→ TASK ITEM
Exactly those lines that run from the one containing "Given: Open the VIEW menu" through the last line of the entries below should be printed, and no others.

Saved entries:
________________
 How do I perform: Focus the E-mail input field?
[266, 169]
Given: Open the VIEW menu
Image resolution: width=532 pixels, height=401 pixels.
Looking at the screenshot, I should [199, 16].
________________
→ RESPONSE BOX
Given: Open the VIEW menu
Image resolution: width=532 pixels, height=401 pixels.
Looking at the screenshot, I should [199, 16].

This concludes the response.